ALPHA-PIM: Analysis of Linear Algebraic Processing for High-Performance Graph Applications on a Real Processing-In-Memory System

Processing large-scale graph datasets is computationally intensive and time-consuming. Processor-centric CPU and GPU architectures, commonly used for graph applications, often face bottlenecks caused by extensive data movement between the processor and memory units due to low data reuse. As a result, these applications are often memory-bound, limiting both performance and energy efficiency due to excessive data transfers. Processing-In-Memory (PIM) offers a promising approach to mitigate data movement bottlenecks by integrating computation directly within or near memory. Although several previous studies have introduced custom PIM proposals for graph processing, they do not leverage real-world PIM systems. This work aims to explore the capabilities and characteristics of common graph algorithms on a real-world PIM system to accelerate data-intensive graph workloads. To this end, we (1) implement representative graph algorithms on UPMEM's general-purpose PIM architecture; (2) characterize their performance and identify key bottlenecks; (3) compare results against CPU and GPU baselines; and (4) derive insights to guide future PIM hardware design. Our study underscores the importance of selecting optimal data partitioning strategies across PIM cores to maximize performance. Additionally, we identify critical hardware limitations in current PIM architectures and emphasize the need for future enhancements across computation, memory, and communication subsystems. Key opportunities for improvement include increasing instruction-level parallelism, developing improved DMA engines with non-blocking capabilities, and enabling direct interconnection networks among PIM cores to reduce data transfer overheads.

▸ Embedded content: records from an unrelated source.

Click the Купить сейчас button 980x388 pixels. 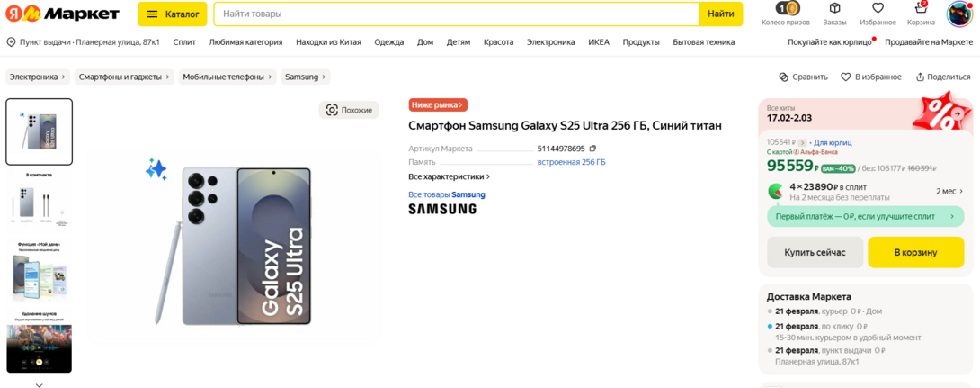point(815,253)
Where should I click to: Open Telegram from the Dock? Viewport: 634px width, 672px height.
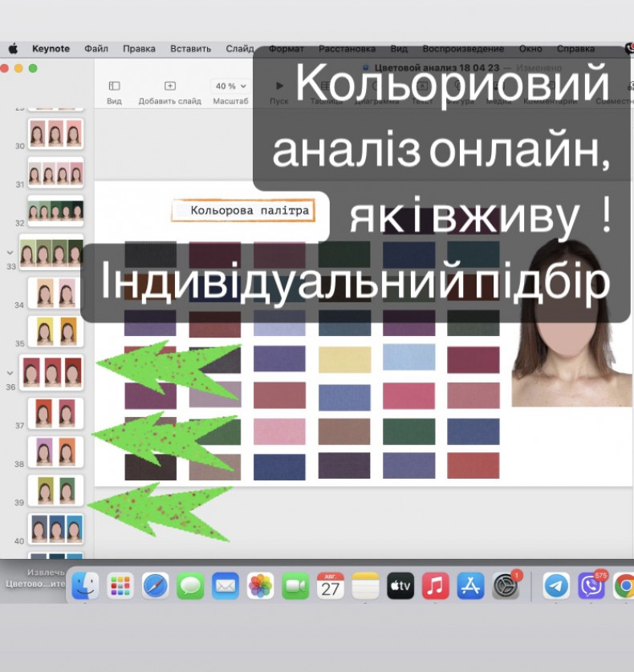[x=556, y=586]
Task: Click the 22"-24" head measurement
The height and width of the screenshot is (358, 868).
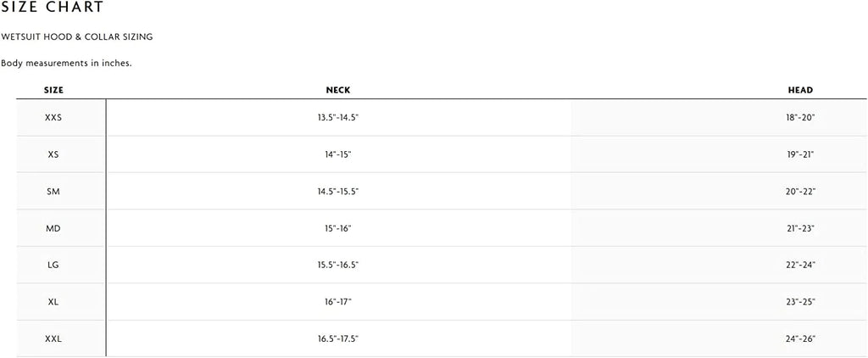Action: (800, 265)
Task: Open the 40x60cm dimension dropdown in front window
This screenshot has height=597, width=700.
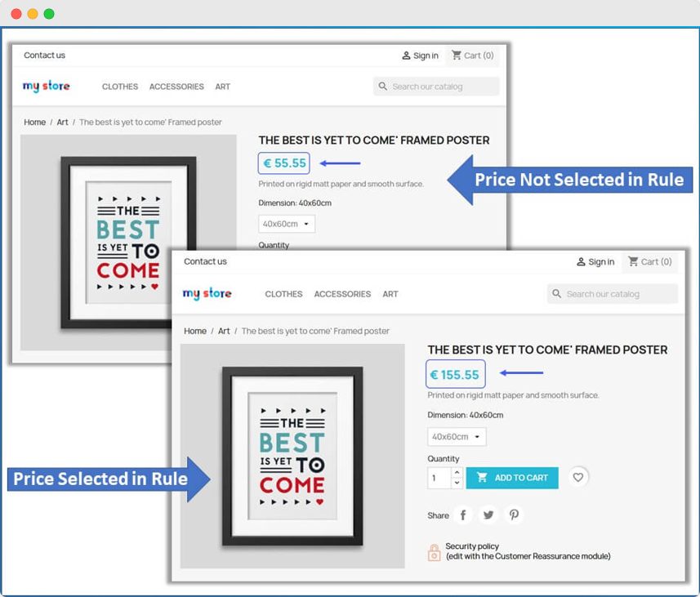Action: tap(457, 437)
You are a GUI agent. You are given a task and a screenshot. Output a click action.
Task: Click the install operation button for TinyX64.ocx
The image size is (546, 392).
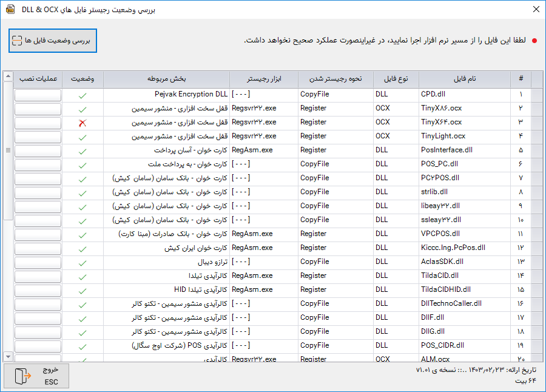click(x=38, y=123)
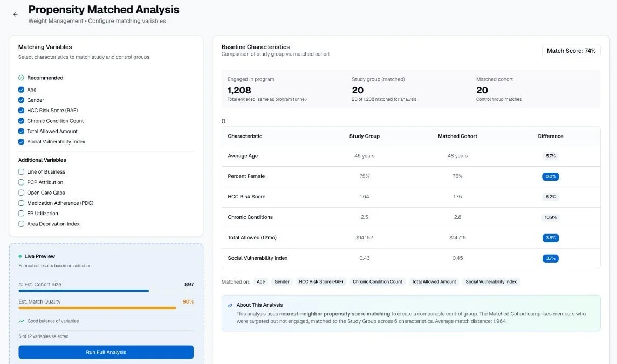Uncheck the Gender matching variable

(x=20, y=100)
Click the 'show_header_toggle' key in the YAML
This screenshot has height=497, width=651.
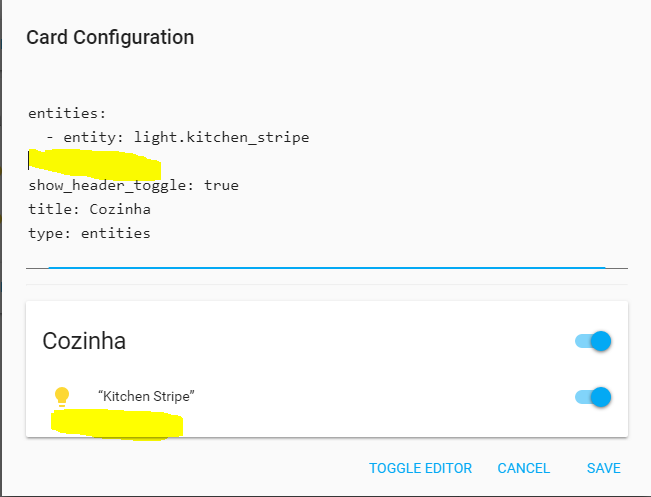(107, 185)
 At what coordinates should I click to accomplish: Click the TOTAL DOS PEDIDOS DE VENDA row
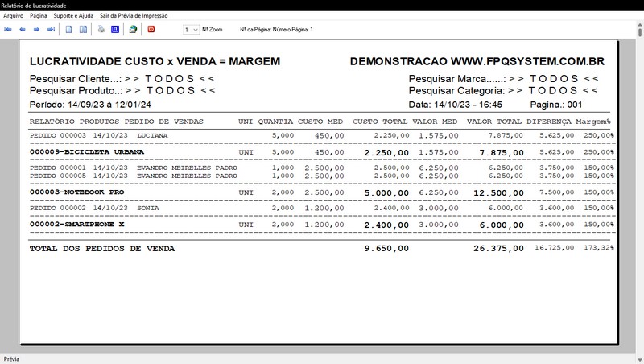pyautogui.click(x=101, y=249)
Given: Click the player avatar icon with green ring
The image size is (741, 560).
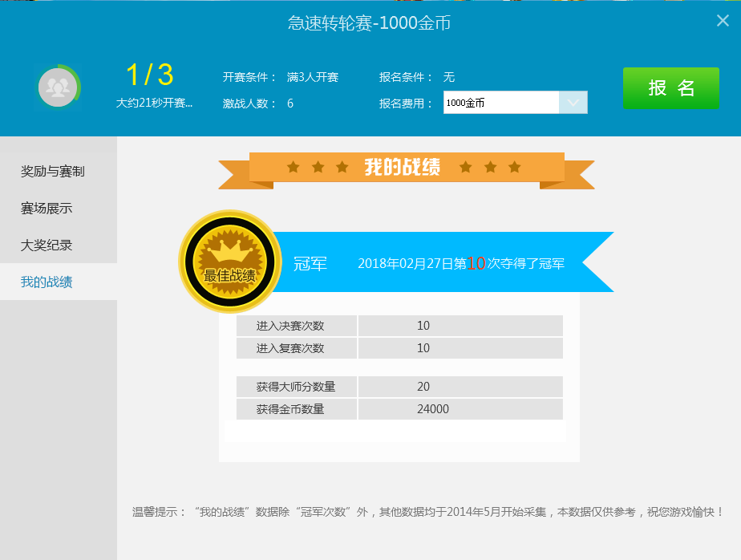Looking at the screenshot, I should pyautogui.click(x=58, y=87).
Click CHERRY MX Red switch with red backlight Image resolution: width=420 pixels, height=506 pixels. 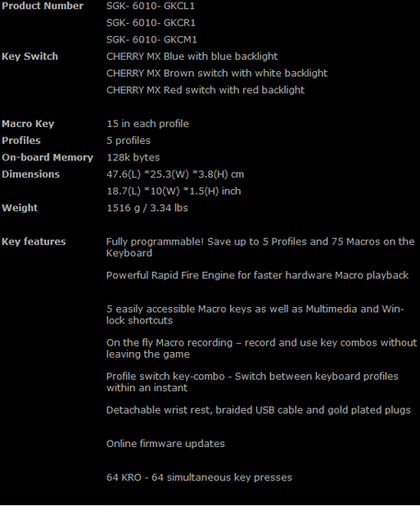(205, 90)
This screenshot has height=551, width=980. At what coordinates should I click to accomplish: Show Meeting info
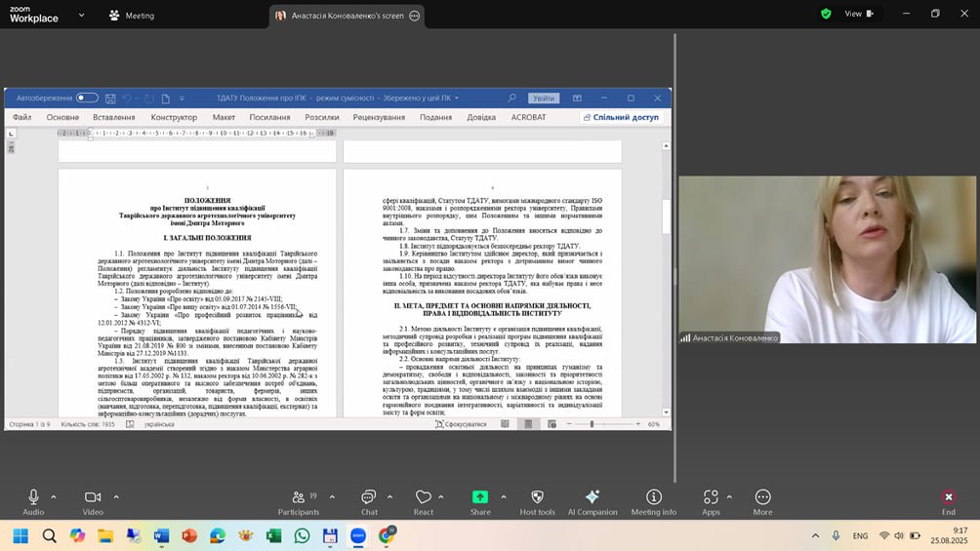[x=653, y=497]
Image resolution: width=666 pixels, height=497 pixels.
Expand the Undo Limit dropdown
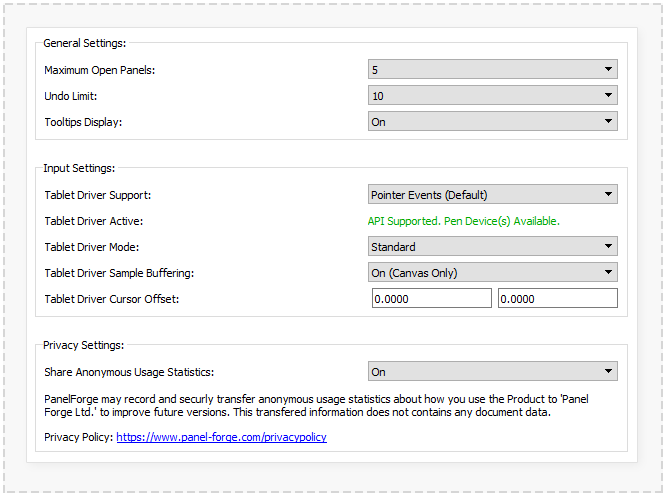coord(492,96)
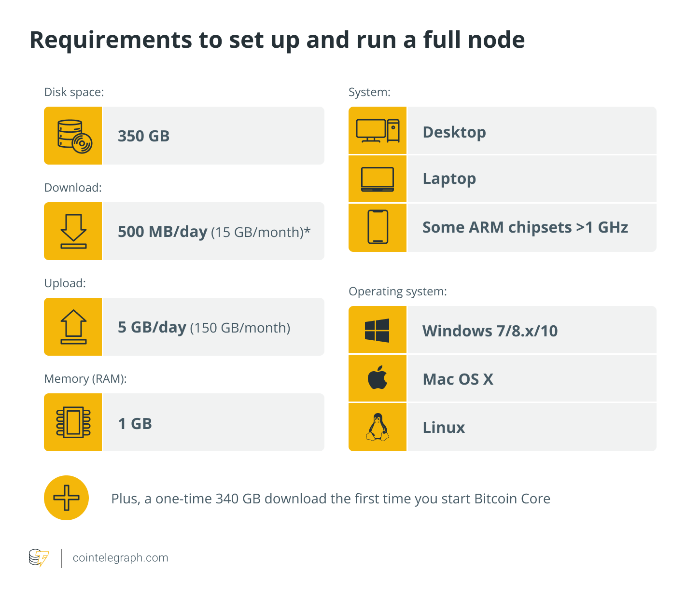Click the Linux penguin icon
Image resolution: width=700 pixels, height=597 pixels.
[x=378, y=427]

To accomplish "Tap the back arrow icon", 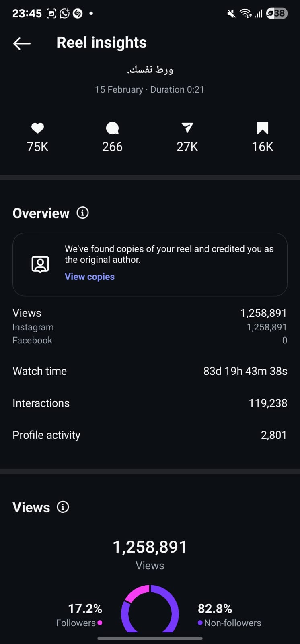I will (x=22, y=43).
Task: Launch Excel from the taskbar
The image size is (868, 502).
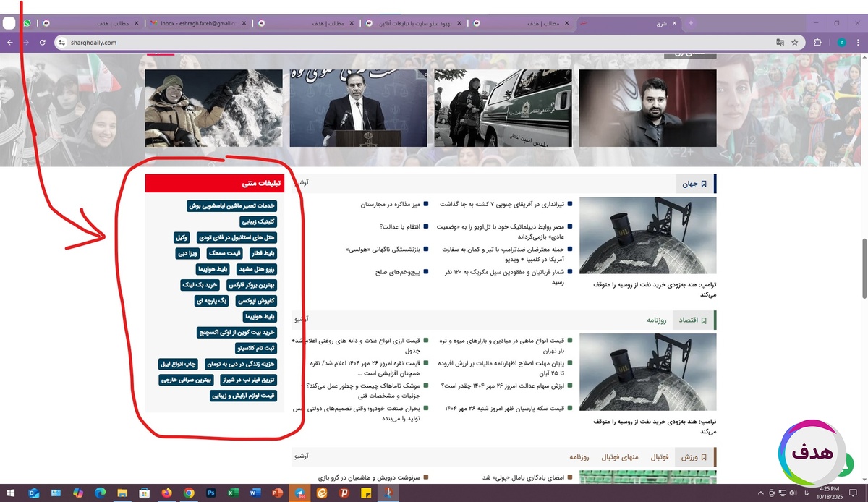Action: click(x=231, y=493)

翻译：大规模图数据集的处理计算密集且耗时。常用于图应用的以处理器为中心的CPU和GPU架构，由于数据重用率低，经常面临处理器与存储单元间大量数据移动造成的瓶颈。因此，这些应用通常受限于内存，过多的数据传输限制了性能和能效。存内计算（PIM）通过将计算直接集成在内存内部或附近，为缓解数据移动瓶颈提供了一种有前景的途径。尽管先前已有若干研究提出了针对图处理的定制PIM方案，但它们并未利用真实的PIM系统。本研究旨在探索常见图算法在真实PIM系统上的能力与特性，以加速数据密集型图工作负载。为此，我们（1）在UPMEM的通用PIM架构上实现了代表性的图算法；（2）分析了其性能并识别了关键瓶颈；（3）将结果与CPU和GPU基准进行了比较；（4）得出了指导未来PIM硬件设计的见解。我们的研究强调了在PIM核心间选择最优数据分区策略以最大化性能的重要性。此外，我们识别了当前PIM架构中关键硬件限制，并强调了未来在计算、存储和通信子系统方面进行增强的必要性。关键的改进机会包括提高指令级并行度、开发具有非阻塞能力的改进型DMA引擎，以及建立PIM核心间的直接互连网络以减少数据传输开销。